A five-point assessment will be used by ministers to judge which countries will be prioritised for possible air bridge agreements. The criteria emphasises the economic importance of the country to the UK, number of passengers, amount of trade, airport health screening in place and Covid-19 “risk picture”.

One former minister said that the transport secretary Grant Shapps disapproved of the quarantine proposals, as well as around half of Conservative backbenchers.

“It is not really being driven so much by the Department for Transport as by the Home Office,” he said. “It’s a belated response to not having quarantine when it might have been effective. Air bridges are a good idea but they rely on other countries.”

Today, Simon Clarke, a local government minister, acknowledged that the initial quarantine would be lifted “as soon as it’s safe to do so”. He told BBC Breakfast: “This is a temporary, time-limited measure to make sure that we avoid that risk manifesting itself.

“It is very clear that as of Monday, 8 June, a two-week quarantine is in place for people coming into the UK from abroad and that needs to be understood very clearly.

“It will obviously depend on progress and we all want these restrictions to be lifted as soon as it’s safe to do so.”

Stephen Hammond, the former Conservative transport minister, joined growing opposition to the quarantine plan, saying that air bridges would be a “sensible, targeted response” to the crisis. “I think, as we’ve seen across the world, people are taking measures out of lockdown and this targeted approached would be a much more sensible way to behave,” he told the Today programme on BBC Radio 4.

Roger Gale, the veteran Tory MP for North Thanet in Kent, told The Times: “It’s going to be hugely disruptive and I’m not convinced that it’s going to serve any useful purpose now.
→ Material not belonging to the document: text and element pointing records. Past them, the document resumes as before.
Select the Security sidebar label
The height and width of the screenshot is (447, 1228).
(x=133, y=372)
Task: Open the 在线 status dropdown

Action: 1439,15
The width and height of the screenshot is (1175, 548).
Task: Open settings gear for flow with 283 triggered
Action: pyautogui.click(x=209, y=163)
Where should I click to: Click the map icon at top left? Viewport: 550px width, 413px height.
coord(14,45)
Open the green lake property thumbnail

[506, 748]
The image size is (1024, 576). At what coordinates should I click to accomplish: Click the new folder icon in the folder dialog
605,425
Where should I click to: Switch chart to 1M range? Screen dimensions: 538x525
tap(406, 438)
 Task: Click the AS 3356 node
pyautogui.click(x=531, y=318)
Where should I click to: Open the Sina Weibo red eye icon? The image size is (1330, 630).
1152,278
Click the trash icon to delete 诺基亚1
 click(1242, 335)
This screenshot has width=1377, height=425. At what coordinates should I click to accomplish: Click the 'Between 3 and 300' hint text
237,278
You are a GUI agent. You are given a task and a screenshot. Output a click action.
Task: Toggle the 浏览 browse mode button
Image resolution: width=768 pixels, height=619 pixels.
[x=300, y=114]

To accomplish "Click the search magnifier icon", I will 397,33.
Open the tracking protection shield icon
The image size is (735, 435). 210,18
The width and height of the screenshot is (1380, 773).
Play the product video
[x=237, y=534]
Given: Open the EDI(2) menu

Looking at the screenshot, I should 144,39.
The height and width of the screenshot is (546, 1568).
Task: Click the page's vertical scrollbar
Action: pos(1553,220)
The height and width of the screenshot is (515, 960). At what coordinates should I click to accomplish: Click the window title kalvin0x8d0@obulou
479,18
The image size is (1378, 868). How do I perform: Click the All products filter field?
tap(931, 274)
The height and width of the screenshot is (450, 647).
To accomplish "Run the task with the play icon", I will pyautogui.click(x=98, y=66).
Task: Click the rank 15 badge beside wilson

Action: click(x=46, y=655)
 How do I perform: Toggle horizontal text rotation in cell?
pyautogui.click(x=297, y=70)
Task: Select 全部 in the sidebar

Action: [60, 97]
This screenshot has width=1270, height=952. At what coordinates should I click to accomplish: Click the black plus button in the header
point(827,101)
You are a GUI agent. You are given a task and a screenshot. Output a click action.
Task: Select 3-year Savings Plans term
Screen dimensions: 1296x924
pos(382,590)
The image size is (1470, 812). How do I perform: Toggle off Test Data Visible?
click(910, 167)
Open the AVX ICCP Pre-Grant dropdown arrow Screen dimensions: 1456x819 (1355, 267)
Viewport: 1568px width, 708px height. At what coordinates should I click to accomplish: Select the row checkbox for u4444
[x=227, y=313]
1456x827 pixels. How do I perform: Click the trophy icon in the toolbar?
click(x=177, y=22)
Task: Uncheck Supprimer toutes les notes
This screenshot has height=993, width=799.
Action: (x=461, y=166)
If it had been done four months ago it would have been a very good thing, but we seem to be clamping down when everybody else is lifting the curbs.”

Labour has also questioned the wisdom of imposing the quarantine from June 8 — 12 weeks after the lockdown was first imposed.

James McMahon, the shadow transport secretary, said: “The confusion over arrivals and quarantine has wide-reaching ramifications for the British economy, particularly hospitality, aviation and tourism. Huge numbers of jobs are at risk.”

From Monday anyone arriving in the UK, including Britons returning from overseas, will be required to self-isolate for two weeks. Spot checks will be carried out on addresses and £1,000 fines could be imposed on people flouting the rules. The plans will be reviewed every three weeks.

However, the plan has been criticised as “unworkable”.

Last night, The Guardian reported that those subjected to the quarantine will be able to go food shopping, change accommodation and use public transport.

The government has acknowledged that it is drawing up plans to replace the blanket measures with air bridges that would enable people to travel, without being quarantined, between countries where the risk of coronavirus infection is low.

Yesterday The Times published details that the plan was likely to be implemented at the first opportunity, when the quarantine is subject to review on June 29. The government was looking at this “very seriously; as things stand they will happen, likely on 29 June,” one source said.

A senior government official said the introduction of air bridges in time for at least part of the summer holiday season was becoming “more likely” and that work was taking place across Whitehall on implementation. The official said it was possible that the policy would not be adopted after the first review period. Priti Patel, the home secretary, is said to remain sceptical.

Boris Johnson hinted last week that the shift was possible by the end of this month providing that the UK “makes progress in tackling the disease, and . . . that the other countries are in at least as good a position as we are”.